BF-GABA neurons: BF-GABA neurons are five times more abundant than BF-ACh neurons and send dense and widespread projections to many cortical areas as well. Moreover, GABA can be co-released along with ACh from cholinergic terminals on specific targets. Yet, the role of BF GABAergic pathways has received little attention so far. Alike BF-ACh neurons, BF-GABA neurons respond in a phasic manner to behaviorally salient sensory stimuli, including olfactory cues, suggesting a possible role in learning and sensory processing similar to BF-ACh neurons. Consistent with this, inhibition of BF-GABA neurons impairs olfactory discrimination and associative learning. Yet, the impact of BF GABAergic inputs on PC neuronal responses to odorants is unknown.

Given the connections observed between BF and PC, the fact the BF is active during olfactory stimulations, we presume that BF inputs should modulate the way PC neurons respond to odorants.

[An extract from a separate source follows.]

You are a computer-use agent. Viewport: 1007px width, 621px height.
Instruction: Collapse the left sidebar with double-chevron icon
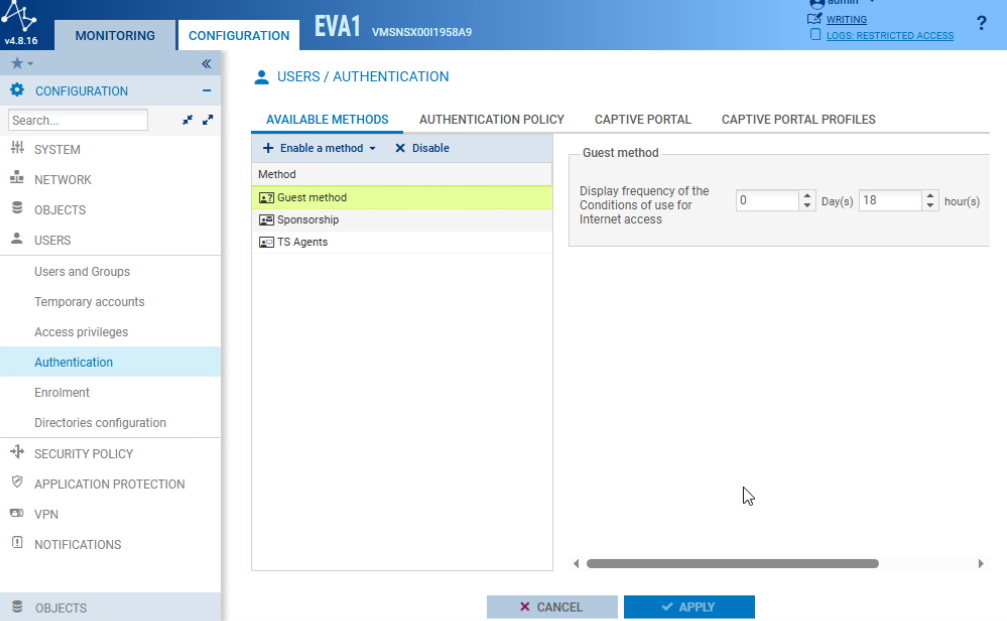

We hypothesize that they facilitate odor detection by increasing the signal to noise ratio of the circuit responses thereby facilitating odor detection.

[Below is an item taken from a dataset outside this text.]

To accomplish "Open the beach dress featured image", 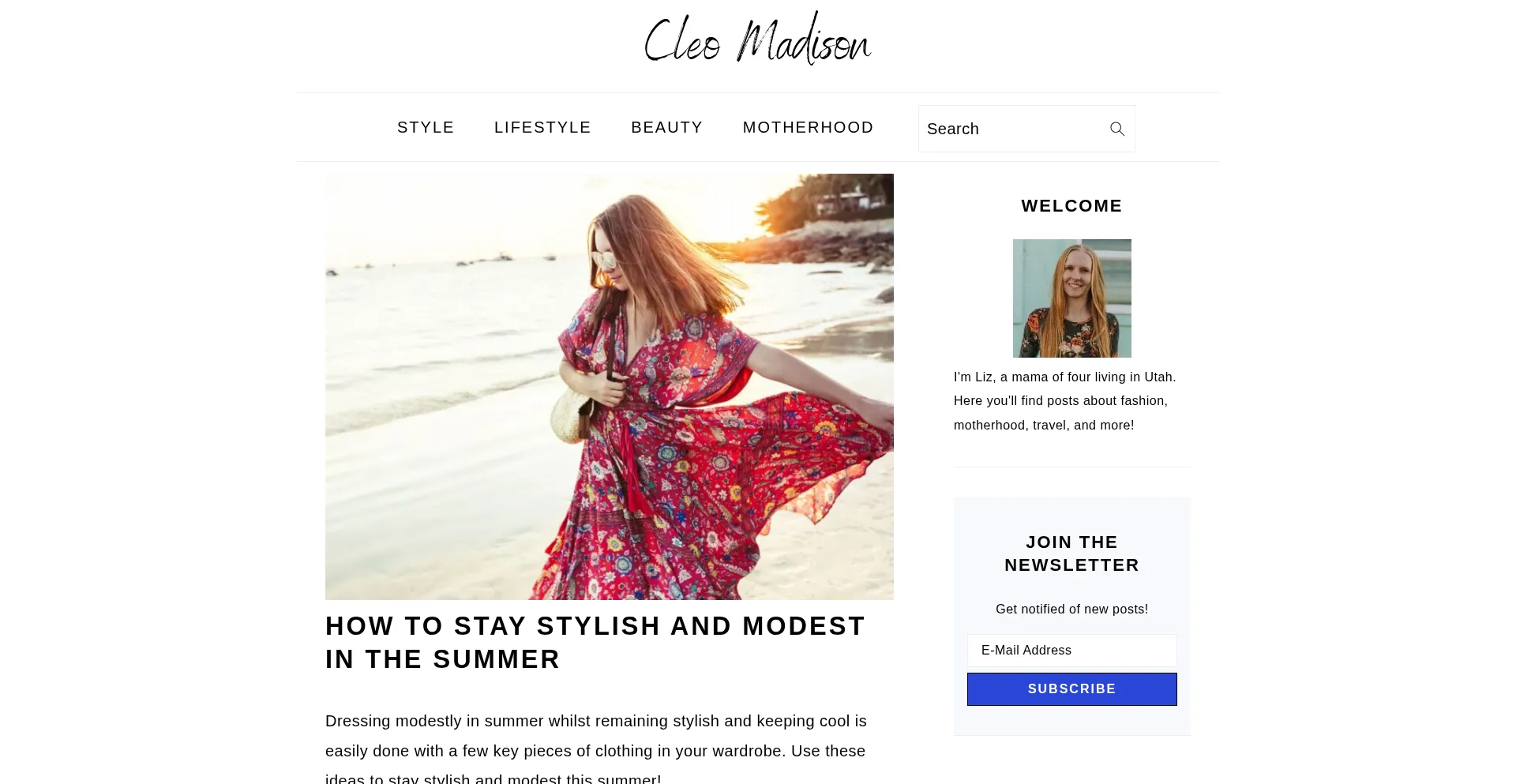I will click(x=610, y=387).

To understand how long-range inputs from the basal forebrain impact the physiology of the piriform cortex networks, how they respond to odorants and how this modulation impacts the ability of mice to detect incoming olfactory stimuli.

Goals: 1) To characterize changes in odor-evoked responses in the PC when BF-cholinergic inputs are optogenetically suppressed or activated. 2) To characterize changes in odor-evoked responses when BF-GABAergic inputs are optogenetically suppressed or activated. 3) To assess if neuronal responses correlate with BF input activation levels. 4) To link activity to behavior we will use optogenetic silencing of each pathway during an odor-detection task.

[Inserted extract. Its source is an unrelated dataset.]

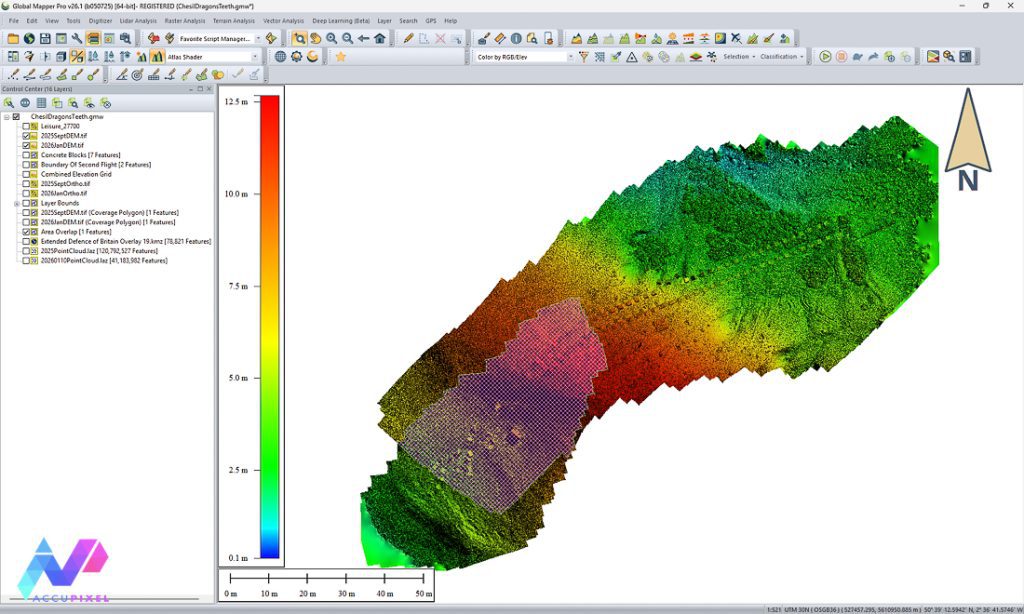Enable the Leisure_27700 layer checkbox
The width and height of the screenshot is (1024, 614).
27,127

Method: We will record neuronal activity in the PC while manipulating BF inputs with optogenetic activation/inactivation during odor stimulation in our olfactometer apparatus (head-fixed preparation for precise stimulus delivery). We will use silicon probes combined with optic fibers to specifically and locally manipulate BF afferents. ChATCre and VgatCre mice expressing cre-dependent opsins in BF-ACh and BF-GABA neurons will be used to control cholinergic and GABAergic inputs, respectively. Instead of passive odor presentations, an odor detection task will be used in order to maintain the attention of the animals towards the stimulus. Control experiments will be conducted with similar light stimuli in mice expressing control viruses in BF (e.g. GFP-expressing). Signal and noise correlations will be assessed in all experiments to evaluate the impact of BF inputs on the signal-to-noise ratio. For goal 3, silicon probe recordings will be combined with fiber photometry with the help of our collaborator to test whether evoked neuronal responses correlate with BF input activation levels before and/or during the stimulus, on the trial-by-trial basis. For the last goal (behavioral impact) we will use cre-dependent opsins in VgatCre and ChATCre mice and perform optogenetic silencing of BF terminals within the PC in the odor detection task.